*Demande écrite*:
Recopiez à l'identique la partie du passage fourni ci-dessous qui va de « Pour ma part, j’ai » jusqu'à « permanence de drapeau. » inclus.

*Passage fourni*:
Pour ma part, j’ai toujours affirmé
qu’il n’y avait sur le terrain aucune
différence entre l’Armée syrienne libre,
le Front Al-Nosra, l’Émirat islamique
etc… Toutes ces organisations sont
composées des mêmes individus qui
changent en permanence de drapeau.
Lorsqu’ils se revendiquent de l’Armée
syrienne libre, ils arborent le drapeau
de la colonisation française et ne
parlent que de renverser le « chien
Bachar ». Quand ils déclarent appartenir
au Front Al-Nosra, ils portent le
drapeau d’Al-Qaïda et déclarent étendre
leur islam dans le monde. Enfin quand
ils se disent de l’Émirat islamique, ils
brandissent désormais le drapeau du
Califat et annoncent qu’ils nettoieront
la région de tous les infidèles. Mais
quelle que soit leur étiquette, ils
procèdent aux mêmes exactions : viols,
tortures, décapitations, crucifixions.
Pourtant, ni le sénateur McCain, ni
ses accompagnateurs de la Syrian
Emergency Task Force n’ont fourni au
département d’État les informations en
leur possession sur Ibrahim al-Badri et
n’ont demandé à toucher cette prime. Ils
n’ont pas non plus informé le Comité
anti-terroriste de l’Onu.

*Données enregistrées*:
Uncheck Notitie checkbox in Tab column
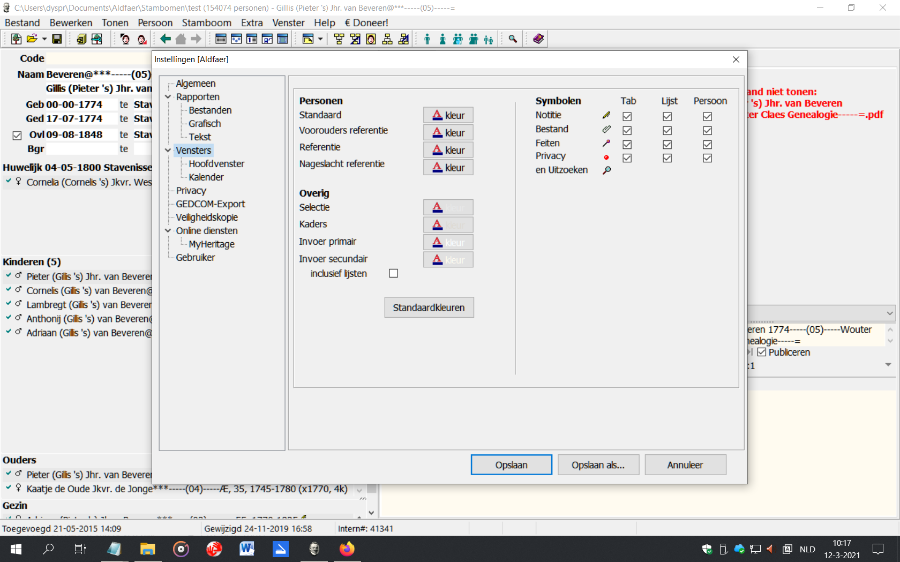 [627, 116]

*Réponse complète*:
Pour ma part, j’ai toujours affirmé
qu’il n’y avait sur le terrain aucune
différence entre l’Armée syrienne libre,
le Front Al-Nosra, l’Émirat islamique
etc… Toutes ces organisations sont
composées des mêmes individus qui
changent en permanence de drapeau.